Власть на Востоке и есть, в сущности, право определять порядок всеобщей гармонии – бесконечно разнообразный и все предваряющий – в текущем моменте. Эта власть абсолютна, ибо она происходит из первозданной цельности, предшествующей оппозиции субъекта и объекта и всякой предметности. Невозможно ее оспорить и тем более ей противостоять, ей можно только (на)следовать, возводя существование к его родовой полноте. Заметим, что качество ситуации не есть абстрактная идея или понятие, оно не существует вне конкретных жизненных случаев, так что преданность образцам и нормам в том же Китае не только не исключает, но даже предполагает свободу маневра в поведении. Под сенью незыблемого идеала державности возможно любое действие, причем каждое действие заключает в себе еще и скрытый, противоположный смысл, приобретает характер маневра. Отсюда знаменитый китайский идеал недеяния как архетипа всякого действия.

История китайской цивилизации, да и, в сущности, всех цивилизаций Восточной Азии, – это поле непрерывной борьбы Небесной империи за сохранение своей прерогативы определять качество гармонического всеединства Поднебесного мира.
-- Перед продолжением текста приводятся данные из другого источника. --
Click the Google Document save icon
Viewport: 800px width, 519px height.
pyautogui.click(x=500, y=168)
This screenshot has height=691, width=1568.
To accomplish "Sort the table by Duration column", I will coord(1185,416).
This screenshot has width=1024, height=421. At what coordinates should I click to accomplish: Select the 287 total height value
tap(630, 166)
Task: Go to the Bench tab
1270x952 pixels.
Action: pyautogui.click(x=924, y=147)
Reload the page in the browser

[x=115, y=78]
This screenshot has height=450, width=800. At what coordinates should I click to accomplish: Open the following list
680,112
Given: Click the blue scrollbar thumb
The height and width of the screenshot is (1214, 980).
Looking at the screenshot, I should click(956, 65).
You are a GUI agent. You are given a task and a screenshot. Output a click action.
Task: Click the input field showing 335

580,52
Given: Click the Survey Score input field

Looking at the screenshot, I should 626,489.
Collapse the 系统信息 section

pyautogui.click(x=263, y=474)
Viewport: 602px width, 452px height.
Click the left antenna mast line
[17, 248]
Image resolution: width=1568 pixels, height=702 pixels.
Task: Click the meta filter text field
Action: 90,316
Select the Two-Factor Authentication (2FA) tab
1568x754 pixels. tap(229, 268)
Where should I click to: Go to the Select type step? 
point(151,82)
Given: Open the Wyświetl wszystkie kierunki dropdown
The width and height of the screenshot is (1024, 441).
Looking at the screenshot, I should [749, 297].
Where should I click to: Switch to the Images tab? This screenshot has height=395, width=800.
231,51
Все эти нескончаемые перечни свойств предметов и жизненных ситуаций, человеческих характеров и поступков, которые наполняют памятники китайской словесности, кажутся в лучшем случае утомительным курьезом, пока мы не увидим в них акт осуществления власти в его чистом виде. Ибо власть здесь есть акт установления типовых качеств вещей, они же точки сообщительности вещей и, следовательно, интенсификации жизни – или, говоря языком китайской традиции, «животворения живого», – в которых собирается мир. «Небесный» и «земной» полюса социума связаны здесь тем, что можно назвать фантазмом преображения или преображающим фантазмом.

Власть на Востоке осуществляется в этом пространстве самопреображения, которое предстает средоточием, то есть средой-фокусом мировых метаморфоз, сферой или, повторим еще раз, двойной спиралью, где каждое действие уравновешивается его противодвижением, и поэтому каждое событие возвращает к покою (динамическому) всеобщей центрированности. Пространство самопреображения превосходит и субъективные представления, и так называемую объективную действительность. В восточных традициях оно описывается цветистым, иносказательным языком, который сообщает о первичном фантазме опыта, который превосходит оппозицию буквального и переносного смыслов. Это язык фантастически реального и реальности фантастического.